Activity:
Give back, exactly as written, the lines of the listing from the top through the line holding "Cerilly (03350) (138, 1447)", and nothing more. Exclude pictures.

......

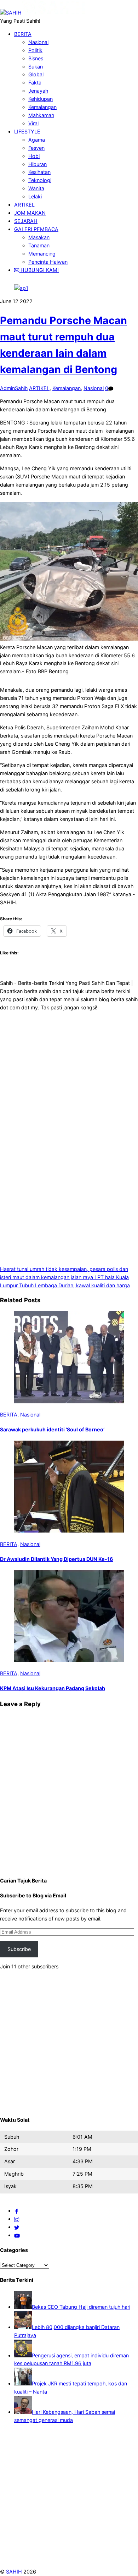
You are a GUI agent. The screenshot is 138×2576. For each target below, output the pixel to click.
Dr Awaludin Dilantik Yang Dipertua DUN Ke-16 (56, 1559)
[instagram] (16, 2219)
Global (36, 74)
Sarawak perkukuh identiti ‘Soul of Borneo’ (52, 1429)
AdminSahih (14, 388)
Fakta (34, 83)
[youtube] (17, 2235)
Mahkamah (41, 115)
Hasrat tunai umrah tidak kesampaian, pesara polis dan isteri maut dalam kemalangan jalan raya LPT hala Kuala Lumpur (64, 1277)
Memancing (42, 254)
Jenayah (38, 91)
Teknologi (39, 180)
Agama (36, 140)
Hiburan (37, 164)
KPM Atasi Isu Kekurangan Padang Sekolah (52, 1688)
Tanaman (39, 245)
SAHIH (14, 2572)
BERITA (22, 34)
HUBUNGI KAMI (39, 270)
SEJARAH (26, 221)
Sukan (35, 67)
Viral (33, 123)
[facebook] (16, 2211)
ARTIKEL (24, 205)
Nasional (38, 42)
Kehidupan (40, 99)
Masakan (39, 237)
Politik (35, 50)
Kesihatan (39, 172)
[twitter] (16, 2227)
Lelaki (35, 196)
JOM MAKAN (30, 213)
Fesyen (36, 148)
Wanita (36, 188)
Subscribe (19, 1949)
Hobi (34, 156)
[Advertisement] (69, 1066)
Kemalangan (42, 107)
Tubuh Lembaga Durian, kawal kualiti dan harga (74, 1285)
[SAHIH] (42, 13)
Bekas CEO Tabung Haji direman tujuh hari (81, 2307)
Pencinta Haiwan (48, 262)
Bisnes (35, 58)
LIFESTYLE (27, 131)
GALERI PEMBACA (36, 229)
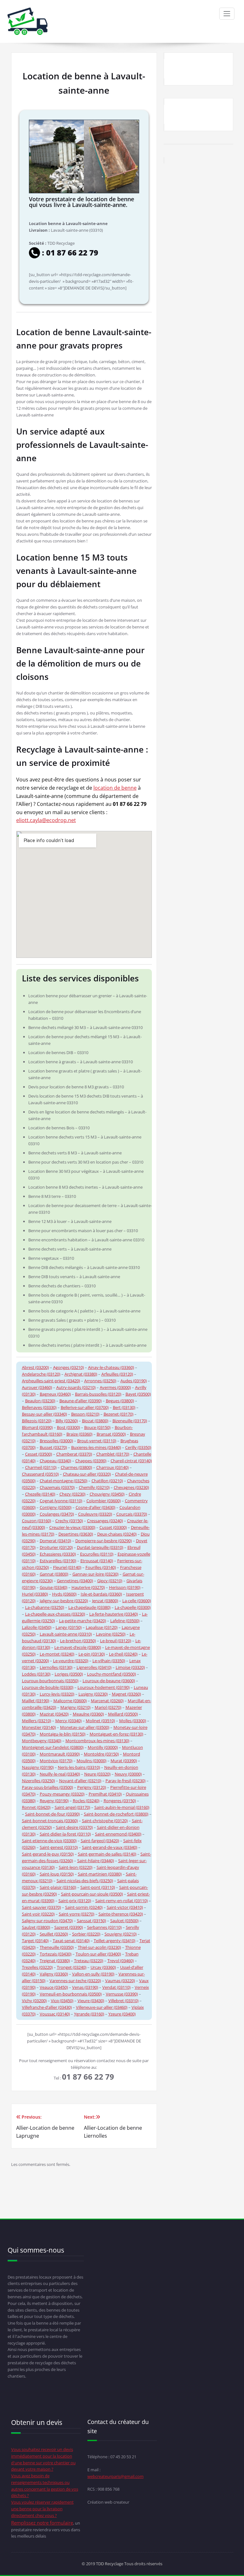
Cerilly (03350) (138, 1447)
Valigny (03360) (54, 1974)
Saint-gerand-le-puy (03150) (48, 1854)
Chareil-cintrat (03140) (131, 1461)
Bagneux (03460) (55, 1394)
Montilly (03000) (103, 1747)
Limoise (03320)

......

Solved exercise:
You are a GUI agent. The screenshot is 138×2576. For each target below, output the pixel to click.
Dr Awaludin Dilantik Yang Dipertua DUN Ke-16 (56, 1559)
[instagram] (16, 2219)
Global (36, 74)
Sarawak perkukuh identiti ‘Soul of Borneo’ (52, 1429)
AdminSahih (14, 388)
Fakta (34, 83)
[youtube] (17, 2235)
Mahkamah (41, 115)
Hasrat tunai umrah tidak kesampaian, pesara polis dan isteri maut dalam kemalangan jalan raya LPT hala Kuala Lumpur (64, 1277)
Memancing (42, 254)
Jenayah (38, 91)
Teknologi (39, 180)
Agama (36, 140)
Hiburan (37, 164)
KPM Atasi Isu Kekurangan Padang Sekolah (52, 1688)
Tanaman (39, 245)
SAHIH (14, 2572)
BERITA (22, 34)
HUBUNGI KAMI (39, 270)
SEJARAH (26, 221)
Sukan (35, 67)
Viral (33, 123)
[facebook] (16, 2211)
ARTIKEL (24, 205)
Nasional (38, 42)
Kehidupan (40, 99)
Masakan (39, 237)
Politik (35, 50)
Kesihatan (39, 172)
[twitter] (16, 2227)
Lelaki (35, 196)
JOM MAKAN (30, 213)
Fesyen (36, 148)
Wanita (36, 188)
Subscribe (19, 1949)
Hobi (34, 156)
[Advertisement] (69, 1066)
Kemalangan (42, 107)
Tubuh Lembaga Durian, kawal kualiti dan harga (74, 1285)
[SAHIH] (42, 13)
Bekas CEO Tabung Haji direman tujuh hari (81, 2307)
Pencinta Haiwan (48, 262)
Bisnes (35, 58)
LIFESTYLE (27, 131)
GALERI PEMBACA (36, 229)
Cerilly (03350) (138, 1447)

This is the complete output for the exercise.